Frans Post - Vila de Ipojuca,1667
Os livros dizem que a história de Ipojuca começou na era do Brasil colonial, mas a gente sabe que não é bem assim. Muito antes dos portugueses ocuparem o Brasil, os povos indígenas já habitavam Ipojuca. Foram eles, inclusive, que batizaram a cidade. Na língua nativa, o Tupi-guarani, Ipojuca significa “águas escuras”, numa referência à cor do rio que banha o município e que, certamente, motivou a escolha dos indígenas para se fixarem no local para beberem, se banharem, desenvolverem sua agricultura...
Os nativos ipojucanos eram os Caetés que viveram aqui até serem expulsos ou exterminados em sua grande maioria, infelizmente. Achados arqueológicos comprovam não só a existência como a grande diversidade de conhecimentos deixados por eles, mostrando ainda a ocorrência de outras comunidades indígenas na região.
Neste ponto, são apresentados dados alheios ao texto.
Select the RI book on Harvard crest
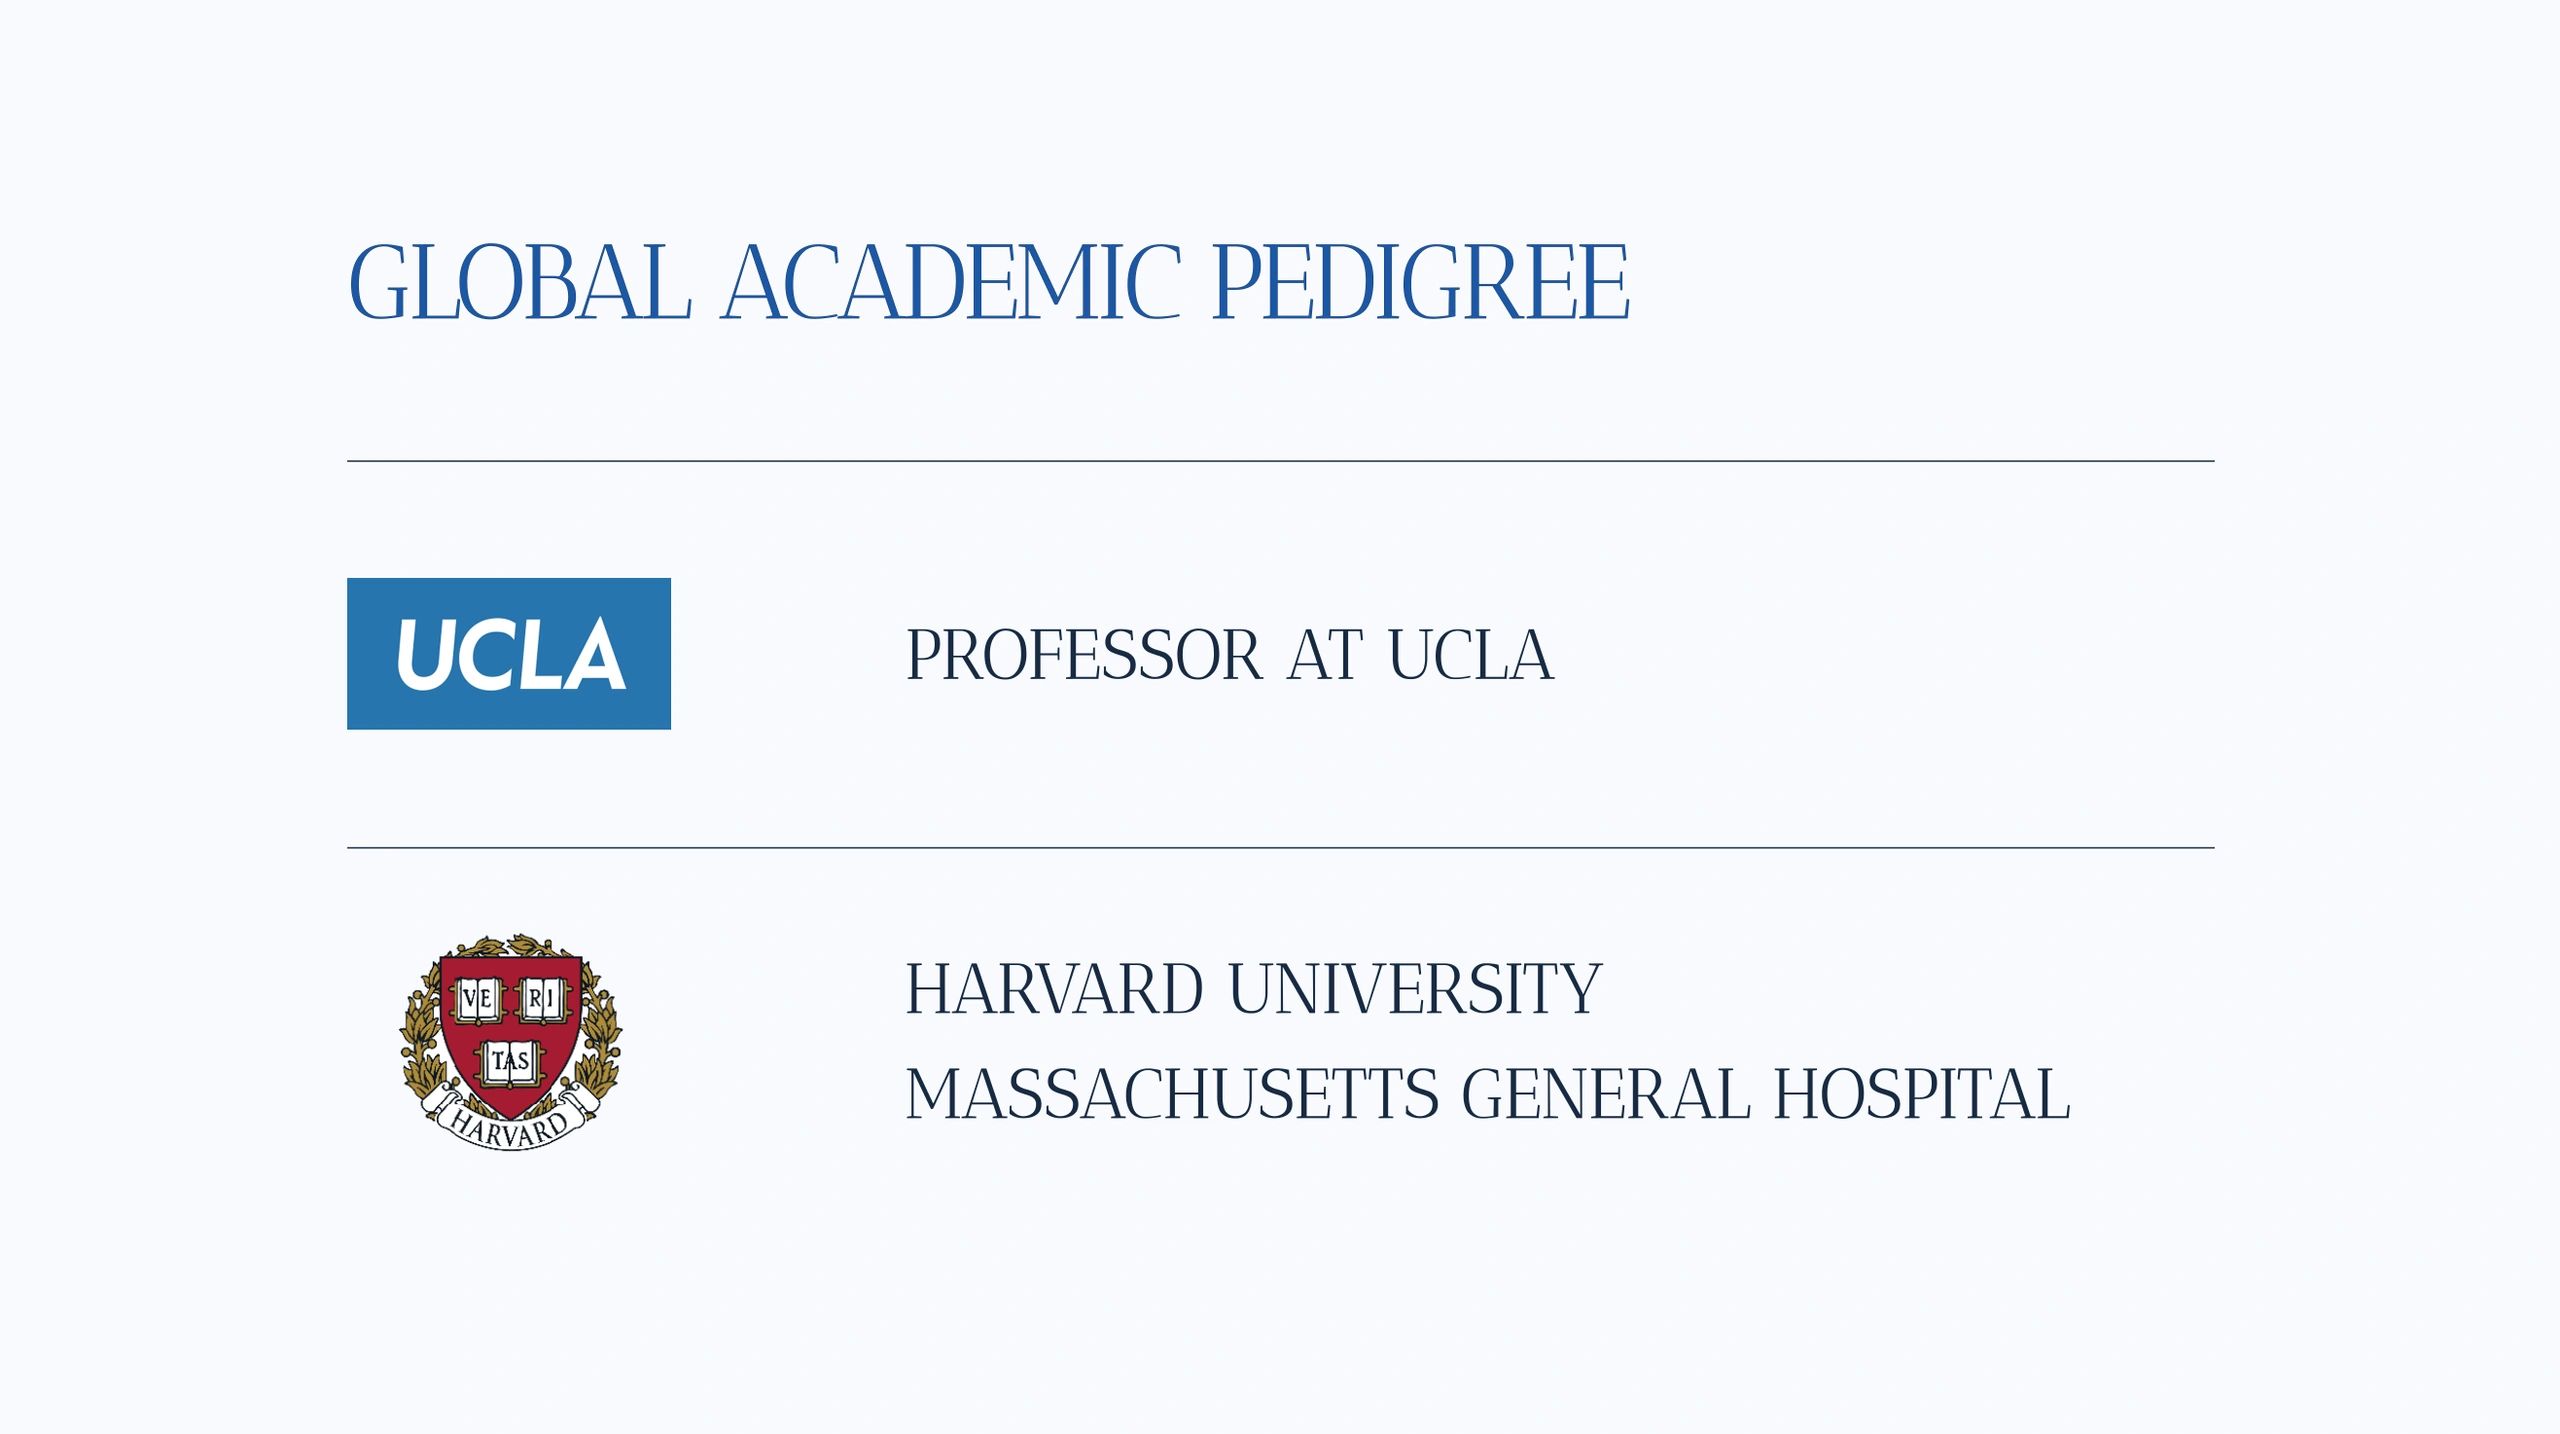This screenshot has height=1434, width=2560. [542, 999]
Os portugueses chegaram e, os primeiros registros que fizeram sobre Ipojuca antecedem 1560 e a apontam uma das cidades mais antigas do Brasil. Foi assim: Duarte Coelho, donatário da Capitania de Pernambuco, doou lotes de terras de Ipojuca a várias famílias ligadas à nobreza portuguesa com o “direito” de explorar a área e quem nela morasse. O primeiro engenho, o Tabatinga, instalou-se próximo ao Rio de mesmo nome, que separa Ipojuca do Cabo de Santo Agostinho. Em um documento do ano de 1594, seu nome aparece pela primeira vez como “Pojuca da Freguesia de São Miguel”.
O mapa mais antigo do litoral ipojucano, feito em 1542, já tem o registro de Porto de Galinhas, chamando de Rio das Galinhas, na época utilizado como espaço de atracamento de navios. Dizem que o nome original era Porto Rico. Como o tráfico de negros escravizados trazidos da África já era considerado ilegal, eles eram transportados escondidos em navios sob grades onde haviam galinhas d’Angola. E, para anunciar a chegada dos escravizados, dizia-se que haviam chegado as galinhas.
No entanto, pesquisas mais recentes sugerem que o nome é derivado de uma etnia negra originária de uma região africana onde a população era chamada de “Galinhas”. Seja qual for a versão verdadeira, é mais uma demonstração da grande influência dos negros em Ipojuca, desde o plantio dos baobás, passando pela capoeira até a construção do imaginário popular.
Uma origem cercada da miscigenação que é a identidade do nosso Brasil. Bem-vindo(a) a Ipojuca!